- WHAT IS EXPECTED: Copy each line of the data below with the word "agent".

──────────────────────────────

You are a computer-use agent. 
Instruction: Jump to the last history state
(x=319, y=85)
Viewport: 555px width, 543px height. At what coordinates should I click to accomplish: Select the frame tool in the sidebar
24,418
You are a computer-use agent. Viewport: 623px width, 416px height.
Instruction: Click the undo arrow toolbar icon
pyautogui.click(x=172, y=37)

──────────────────────────────

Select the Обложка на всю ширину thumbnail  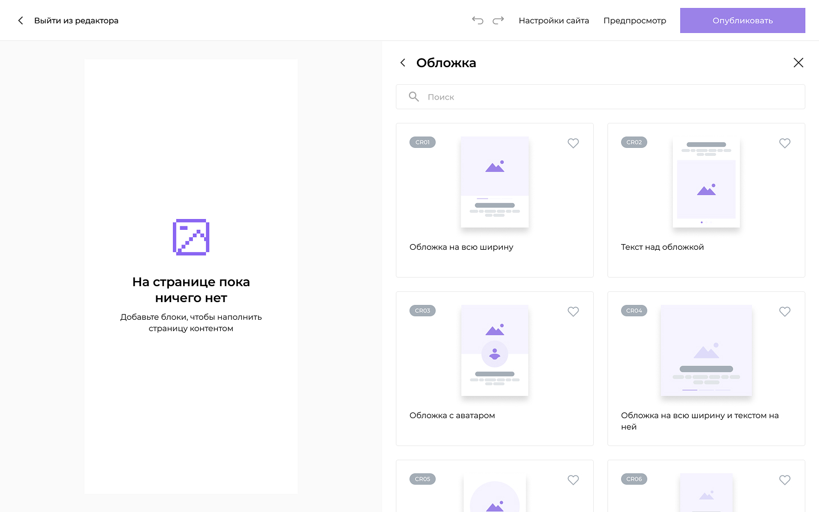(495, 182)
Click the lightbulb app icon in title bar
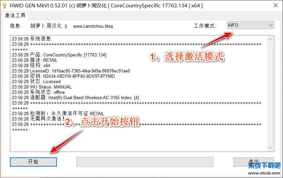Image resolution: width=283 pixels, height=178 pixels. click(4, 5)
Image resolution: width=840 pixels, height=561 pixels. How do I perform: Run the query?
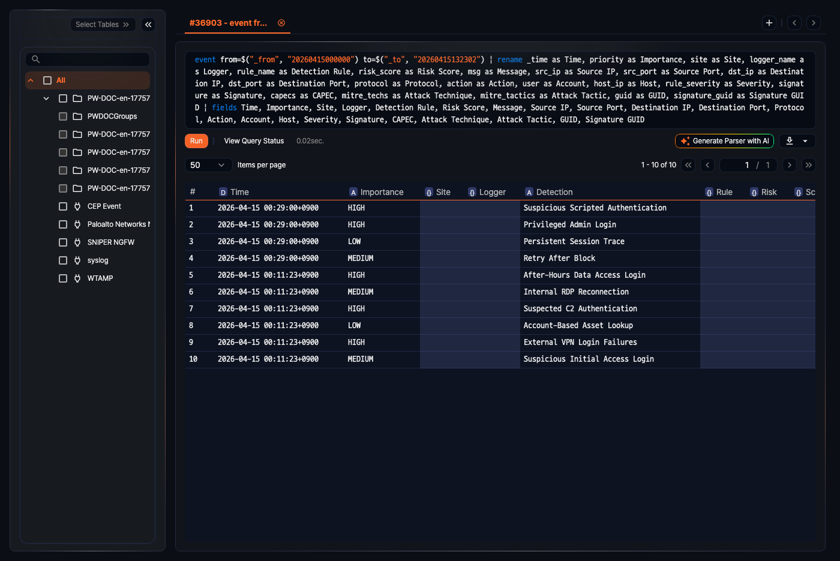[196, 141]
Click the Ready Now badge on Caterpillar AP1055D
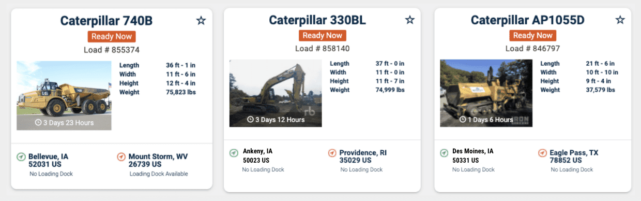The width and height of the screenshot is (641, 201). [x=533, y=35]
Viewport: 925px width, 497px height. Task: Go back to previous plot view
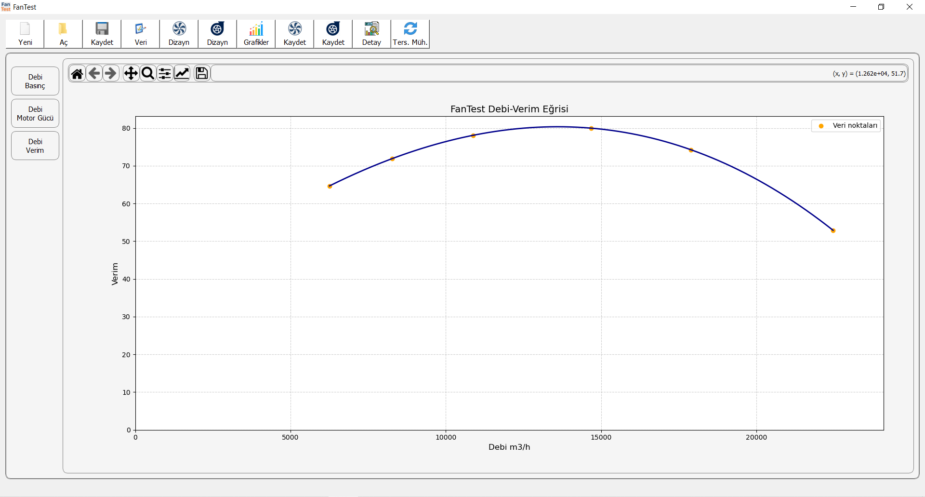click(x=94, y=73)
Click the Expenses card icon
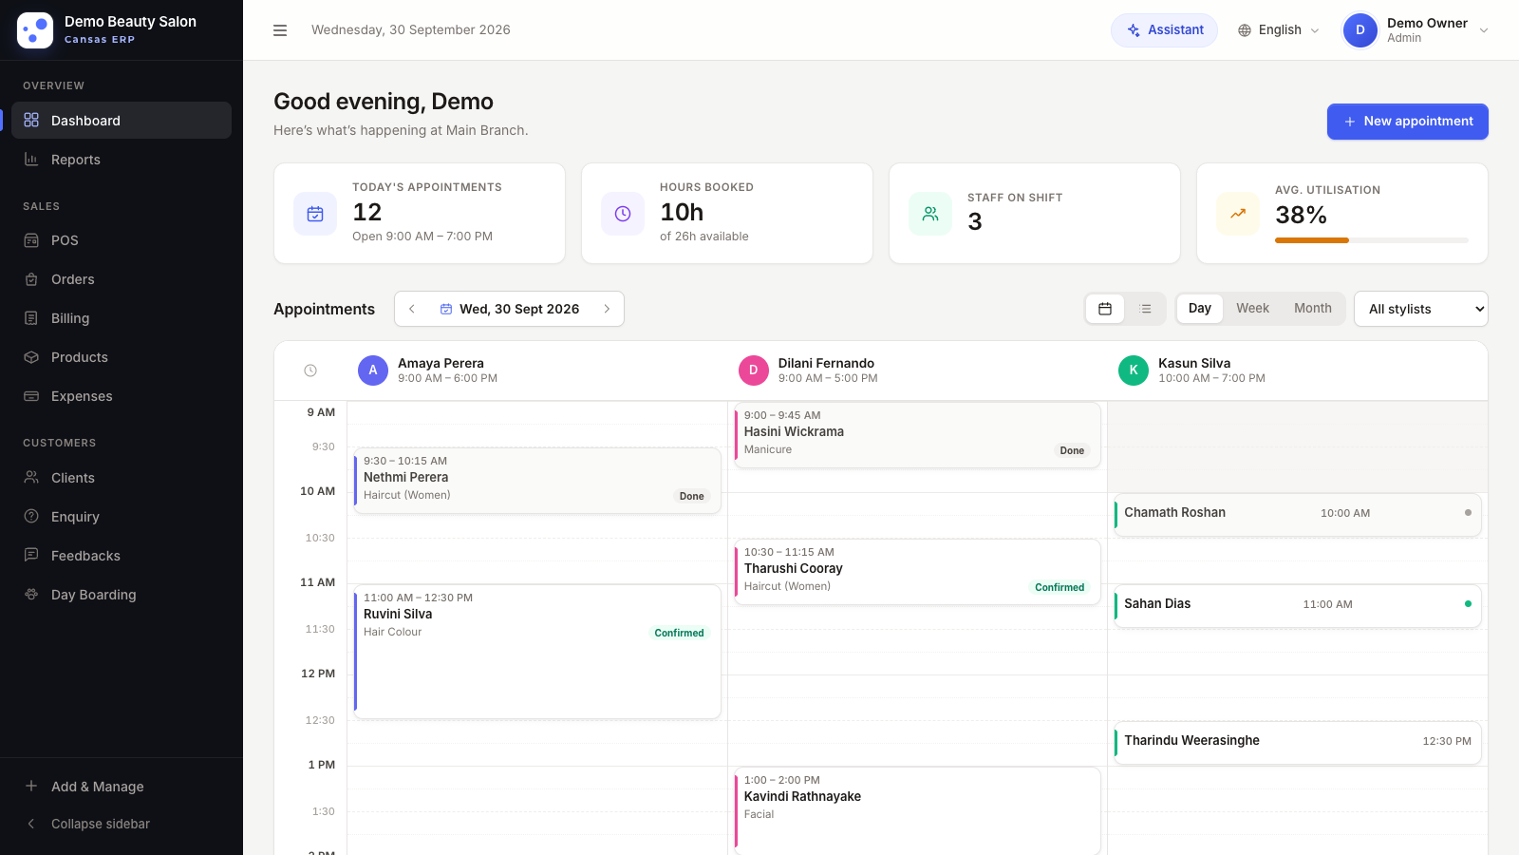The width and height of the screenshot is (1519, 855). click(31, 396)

──────────────────────────────

- EXERCISE RESPONSE:
You are a computer-use agent. 
You are a computer-use agent. Viewport: 623px width, 416px height.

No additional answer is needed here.